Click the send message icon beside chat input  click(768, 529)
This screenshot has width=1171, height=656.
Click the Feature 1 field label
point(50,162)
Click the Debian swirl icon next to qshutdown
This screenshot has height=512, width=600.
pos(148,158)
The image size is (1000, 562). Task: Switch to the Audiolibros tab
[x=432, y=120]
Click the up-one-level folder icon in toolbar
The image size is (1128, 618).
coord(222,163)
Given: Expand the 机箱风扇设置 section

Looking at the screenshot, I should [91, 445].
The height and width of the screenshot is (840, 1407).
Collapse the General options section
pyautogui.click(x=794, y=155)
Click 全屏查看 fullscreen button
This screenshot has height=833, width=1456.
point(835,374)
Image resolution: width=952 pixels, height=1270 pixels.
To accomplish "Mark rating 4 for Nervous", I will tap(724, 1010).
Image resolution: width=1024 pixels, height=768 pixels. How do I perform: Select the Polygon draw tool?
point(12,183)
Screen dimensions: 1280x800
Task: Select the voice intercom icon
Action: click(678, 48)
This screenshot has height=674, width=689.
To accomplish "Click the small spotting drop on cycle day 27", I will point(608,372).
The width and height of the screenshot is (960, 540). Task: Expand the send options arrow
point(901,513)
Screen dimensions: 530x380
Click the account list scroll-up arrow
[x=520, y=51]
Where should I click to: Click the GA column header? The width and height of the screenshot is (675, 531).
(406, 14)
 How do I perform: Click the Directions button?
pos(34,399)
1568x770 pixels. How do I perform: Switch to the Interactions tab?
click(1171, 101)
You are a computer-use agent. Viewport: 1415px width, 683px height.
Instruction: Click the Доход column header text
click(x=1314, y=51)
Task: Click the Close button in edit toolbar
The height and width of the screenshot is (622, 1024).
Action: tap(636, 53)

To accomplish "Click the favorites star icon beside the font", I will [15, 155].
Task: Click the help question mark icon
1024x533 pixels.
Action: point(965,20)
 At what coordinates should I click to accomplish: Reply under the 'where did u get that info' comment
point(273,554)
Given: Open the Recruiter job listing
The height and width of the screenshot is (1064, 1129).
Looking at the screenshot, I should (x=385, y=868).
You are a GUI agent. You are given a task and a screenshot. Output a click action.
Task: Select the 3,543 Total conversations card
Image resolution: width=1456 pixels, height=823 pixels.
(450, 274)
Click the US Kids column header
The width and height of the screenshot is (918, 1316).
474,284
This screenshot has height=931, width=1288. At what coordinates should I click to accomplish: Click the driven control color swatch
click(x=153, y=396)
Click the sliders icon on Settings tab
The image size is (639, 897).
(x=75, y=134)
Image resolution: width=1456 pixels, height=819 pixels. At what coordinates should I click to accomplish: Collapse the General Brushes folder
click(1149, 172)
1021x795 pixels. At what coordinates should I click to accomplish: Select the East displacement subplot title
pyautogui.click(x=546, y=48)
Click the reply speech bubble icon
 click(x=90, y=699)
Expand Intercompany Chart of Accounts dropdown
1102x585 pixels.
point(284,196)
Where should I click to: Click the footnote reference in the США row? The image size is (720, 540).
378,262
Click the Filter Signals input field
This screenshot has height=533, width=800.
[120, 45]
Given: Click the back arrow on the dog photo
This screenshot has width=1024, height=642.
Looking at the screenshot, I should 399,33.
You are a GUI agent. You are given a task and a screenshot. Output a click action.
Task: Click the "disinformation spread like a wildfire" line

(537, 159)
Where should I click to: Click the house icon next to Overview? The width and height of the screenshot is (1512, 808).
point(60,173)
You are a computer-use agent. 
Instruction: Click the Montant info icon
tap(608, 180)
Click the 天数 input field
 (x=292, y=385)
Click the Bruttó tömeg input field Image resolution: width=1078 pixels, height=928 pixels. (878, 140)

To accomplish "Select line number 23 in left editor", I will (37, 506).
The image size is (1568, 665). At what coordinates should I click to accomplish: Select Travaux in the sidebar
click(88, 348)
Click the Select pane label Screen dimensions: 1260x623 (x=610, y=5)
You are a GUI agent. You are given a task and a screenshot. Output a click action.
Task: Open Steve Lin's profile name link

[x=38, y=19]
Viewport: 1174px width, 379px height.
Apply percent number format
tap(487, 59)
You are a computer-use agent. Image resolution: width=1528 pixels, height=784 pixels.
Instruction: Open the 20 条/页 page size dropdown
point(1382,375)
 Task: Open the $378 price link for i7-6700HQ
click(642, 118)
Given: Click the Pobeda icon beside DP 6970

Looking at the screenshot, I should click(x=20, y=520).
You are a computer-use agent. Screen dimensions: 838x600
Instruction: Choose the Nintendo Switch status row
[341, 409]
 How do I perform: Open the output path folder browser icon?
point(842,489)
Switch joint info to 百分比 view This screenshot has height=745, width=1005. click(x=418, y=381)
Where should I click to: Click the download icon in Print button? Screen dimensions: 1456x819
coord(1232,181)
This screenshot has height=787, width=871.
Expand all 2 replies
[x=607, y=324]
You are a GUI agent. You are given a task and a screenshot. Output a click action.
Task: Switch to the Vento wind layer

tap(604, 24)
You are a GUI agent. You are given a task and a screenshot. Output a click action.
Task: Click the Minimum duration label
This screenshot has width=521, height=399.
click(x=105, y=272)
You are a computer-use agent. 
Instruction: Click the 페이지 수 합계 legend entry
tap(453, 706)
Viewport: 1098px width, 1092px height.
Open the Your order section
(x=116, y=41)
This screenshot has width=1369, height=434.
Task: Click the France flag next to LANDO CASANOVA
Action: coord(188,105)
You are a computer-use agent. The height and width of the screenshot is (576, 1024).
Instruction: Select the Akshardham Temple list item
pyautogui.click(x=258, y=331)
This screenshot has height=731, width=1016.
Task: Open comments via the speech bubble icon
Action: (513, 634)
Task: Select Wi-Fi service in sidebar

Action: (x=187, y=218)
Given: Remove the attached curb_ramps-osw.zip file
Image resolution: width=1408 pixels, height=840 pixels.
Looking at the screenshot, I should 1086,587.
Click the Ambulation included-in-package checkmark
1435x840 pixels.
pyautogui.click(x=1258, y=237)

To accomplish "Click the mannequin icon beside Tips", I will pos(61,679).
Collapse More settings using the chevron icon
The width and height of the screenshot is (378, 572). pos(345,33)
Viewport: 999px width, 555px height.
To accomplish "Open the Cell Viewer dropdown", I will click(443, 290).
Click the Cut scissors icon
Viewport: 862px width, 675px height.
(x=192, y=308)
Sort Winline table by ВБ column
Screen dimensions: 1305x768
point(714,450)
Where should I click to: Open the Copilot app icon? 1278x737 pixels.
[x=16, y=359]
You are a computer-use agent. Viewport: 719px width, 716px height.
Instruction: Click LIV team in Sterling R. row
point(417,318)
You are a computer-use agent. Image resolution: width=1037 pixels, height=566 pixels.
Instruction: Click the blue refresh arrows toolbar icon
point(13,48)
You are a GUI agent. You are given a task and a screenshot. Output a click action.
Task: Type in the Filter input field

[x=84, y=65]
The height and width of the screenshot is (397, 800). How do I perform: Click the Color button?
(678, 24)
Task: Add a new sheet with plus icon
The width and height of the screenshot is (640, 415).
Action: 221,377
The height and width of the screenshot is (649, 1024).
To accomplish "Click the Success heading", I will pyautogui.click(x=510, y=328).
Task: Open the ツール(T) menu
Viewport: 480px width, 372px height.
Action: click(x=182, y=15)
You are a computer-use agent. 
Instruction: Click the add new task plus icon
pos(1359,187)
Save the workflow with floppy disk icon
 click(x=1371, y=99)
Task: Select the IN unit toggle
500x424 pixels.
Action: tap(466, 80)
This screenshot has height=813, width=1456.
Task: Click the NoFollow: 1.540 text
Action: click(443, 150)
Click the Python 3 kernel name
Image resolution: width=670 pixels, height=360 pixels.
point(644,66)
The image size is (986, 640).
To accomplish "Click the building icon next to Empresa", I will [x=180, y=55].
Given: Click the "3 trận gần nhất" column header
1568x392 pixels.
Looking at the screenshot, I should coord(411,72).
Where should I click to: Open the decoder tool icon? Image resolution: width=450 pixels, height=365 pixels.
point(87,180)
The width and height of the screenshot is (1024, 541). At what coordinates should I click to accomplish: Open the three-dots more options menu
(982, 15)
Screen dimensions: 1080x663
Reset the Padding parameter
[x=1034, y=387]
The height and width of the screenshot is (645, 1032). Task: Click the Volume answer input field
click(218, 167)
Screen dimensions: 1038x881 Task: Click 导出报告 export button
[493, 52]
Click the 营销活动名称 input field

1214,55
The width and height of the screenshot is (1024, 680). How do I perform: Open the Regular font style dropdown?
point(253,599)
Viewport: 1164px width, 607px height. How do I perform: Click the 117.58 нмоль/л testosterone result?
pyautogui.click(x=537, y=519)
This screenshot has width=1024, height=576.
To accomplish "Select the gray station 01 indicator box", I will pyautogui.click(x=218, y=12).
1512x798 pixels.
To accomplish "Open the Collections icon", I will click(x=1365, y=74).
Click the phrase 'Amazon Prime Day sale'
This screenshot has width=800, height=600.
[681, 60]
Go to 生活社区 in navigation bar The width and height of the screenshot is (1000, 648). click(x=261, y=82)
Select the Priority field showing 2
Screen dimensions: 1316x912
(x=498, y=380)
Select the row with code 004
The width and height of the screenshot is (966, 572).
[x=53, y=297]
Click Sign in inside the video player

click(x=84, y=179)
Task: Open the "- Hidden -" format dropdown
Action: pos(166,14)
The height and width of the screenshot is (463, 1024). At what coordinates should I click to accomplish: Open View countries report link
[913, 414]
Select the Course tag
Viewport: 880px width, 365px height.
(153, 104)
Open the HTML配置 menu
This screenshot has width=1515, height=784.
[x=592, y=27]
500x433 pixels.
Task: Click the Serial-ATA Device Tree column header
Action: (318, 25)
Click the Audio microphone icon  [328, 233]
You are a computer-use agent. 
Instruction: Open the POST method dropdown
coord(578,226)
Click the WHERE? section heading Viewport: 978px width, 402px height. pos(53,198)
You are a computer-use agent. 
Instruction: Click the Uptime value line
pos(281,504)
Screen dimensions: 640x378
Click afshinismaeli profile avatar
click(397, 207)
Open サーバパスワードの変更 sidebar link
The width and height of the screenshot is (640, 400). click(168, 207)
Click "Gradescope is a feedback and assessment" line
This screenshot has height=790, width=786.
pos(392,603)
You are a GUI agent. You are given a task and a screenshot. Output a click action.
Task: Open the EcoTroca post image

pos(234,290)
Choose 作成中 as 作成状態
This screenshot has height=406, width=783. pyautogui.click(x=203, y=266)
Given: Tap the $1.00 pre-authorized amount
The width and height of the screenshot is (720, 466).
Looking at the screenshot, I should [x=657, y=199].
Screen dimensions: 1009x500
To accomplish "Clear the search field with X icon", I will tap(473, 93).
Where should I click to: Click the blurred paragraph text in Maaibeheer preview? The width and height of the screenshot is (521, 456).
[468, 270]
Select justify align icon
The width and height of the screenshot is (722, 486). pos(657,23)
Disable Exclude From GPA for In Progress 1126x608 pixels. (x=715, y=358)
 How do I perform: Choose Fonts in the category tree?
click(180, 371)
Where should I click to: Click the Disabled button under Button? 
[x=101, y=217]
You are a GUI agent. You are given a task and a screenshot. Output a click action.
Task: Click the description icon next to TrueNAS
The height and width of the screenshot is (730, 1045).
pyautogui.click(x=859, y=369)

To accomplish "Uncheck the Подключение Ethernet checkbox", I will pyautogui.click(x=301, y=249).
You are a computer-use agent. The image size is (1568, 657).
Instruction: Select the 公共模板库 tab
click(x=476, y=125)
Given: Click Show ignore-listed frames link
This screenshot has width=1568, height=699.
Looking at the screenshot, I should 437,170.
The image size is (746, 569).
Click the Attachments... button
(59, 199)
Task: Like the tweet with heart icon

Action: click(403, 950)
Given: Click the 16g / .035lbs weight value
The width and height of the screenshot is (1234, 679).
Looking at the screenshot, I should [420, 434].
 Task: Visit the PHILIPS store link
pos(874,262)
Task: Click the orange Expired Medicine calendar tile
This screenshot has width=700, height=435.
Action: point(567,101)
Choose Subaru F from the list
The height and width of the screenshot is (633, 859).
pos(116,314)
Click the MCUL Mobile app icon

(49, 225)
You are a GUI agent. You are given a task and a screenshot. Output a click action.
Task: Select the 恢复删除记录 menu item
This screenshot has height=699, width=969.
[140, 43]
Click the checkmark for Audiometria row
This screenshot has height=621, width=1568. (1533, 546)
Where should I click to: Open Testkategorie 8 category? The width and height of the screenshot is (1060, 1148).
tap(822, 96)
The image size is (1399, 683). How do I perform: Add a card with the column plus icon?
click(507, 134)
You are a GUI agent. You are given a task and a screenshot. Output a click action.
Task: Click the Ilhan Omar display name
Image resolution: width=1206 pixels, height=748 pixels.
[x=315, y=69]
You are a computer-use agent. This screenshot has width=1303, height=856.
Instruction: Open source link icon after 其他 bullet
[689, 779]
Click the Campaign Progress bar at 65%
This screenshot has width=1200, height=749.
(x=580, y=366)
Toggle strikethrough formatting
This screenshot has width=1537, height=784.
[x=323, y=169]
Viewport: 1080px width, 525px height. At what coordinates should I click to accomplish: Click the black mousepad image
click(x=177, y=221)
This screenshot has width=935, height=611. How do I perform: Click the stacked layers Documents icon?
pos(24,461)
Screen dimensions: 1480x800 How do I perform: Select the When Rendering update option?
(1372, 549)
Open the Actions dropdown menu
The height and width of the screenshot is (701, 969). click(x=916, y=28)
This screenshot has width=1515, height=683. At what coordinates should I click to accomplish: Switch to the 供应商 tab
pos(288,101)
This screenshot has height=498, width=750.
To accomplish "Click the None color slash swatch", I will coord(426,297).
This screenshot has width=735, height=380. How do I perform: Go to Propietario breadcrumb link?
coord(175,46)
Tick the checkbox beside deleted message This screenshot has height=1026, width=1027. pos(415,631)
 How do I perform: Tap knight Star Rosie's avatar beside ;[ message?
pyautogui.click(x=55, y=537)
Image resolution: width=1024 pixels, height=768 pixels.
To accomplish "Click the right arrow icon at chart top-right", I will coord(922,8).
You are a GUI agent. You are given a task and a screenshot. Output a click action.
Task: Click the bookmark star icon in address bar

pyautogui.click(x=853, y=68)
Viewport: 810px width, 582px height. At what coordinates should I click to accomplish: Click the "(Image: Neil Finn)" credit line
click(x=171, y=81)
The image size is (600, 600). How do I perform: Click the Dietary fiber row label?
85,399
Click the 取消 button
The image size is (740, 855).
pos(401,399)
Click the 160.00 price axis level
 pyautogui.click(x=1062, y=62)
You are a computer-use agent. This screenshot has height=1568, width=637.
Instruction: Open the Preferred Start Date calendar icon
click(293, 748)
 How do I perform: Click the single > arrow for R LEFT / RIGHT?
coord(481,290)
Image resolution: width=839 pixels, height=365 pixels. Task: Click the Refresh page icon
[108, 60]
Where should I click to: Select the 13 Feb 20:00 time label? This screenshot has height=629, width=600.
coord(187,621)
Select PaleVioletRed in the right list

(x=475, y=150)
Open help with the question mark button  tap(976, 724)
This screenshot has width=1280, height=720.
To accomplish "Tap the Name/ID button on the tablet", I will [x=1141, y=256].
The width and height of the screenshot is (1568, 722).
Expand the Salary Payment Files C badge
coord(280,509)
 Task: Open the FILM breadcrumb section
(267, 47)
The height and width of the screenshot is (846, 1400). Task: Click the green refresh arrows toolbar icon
========
* Exercise requirements
Extract each line from the entries above that contains the string "question".

* Answer to this problem
Task: Click the help question mark icon
Open help with the question mark button  tap(976, 724)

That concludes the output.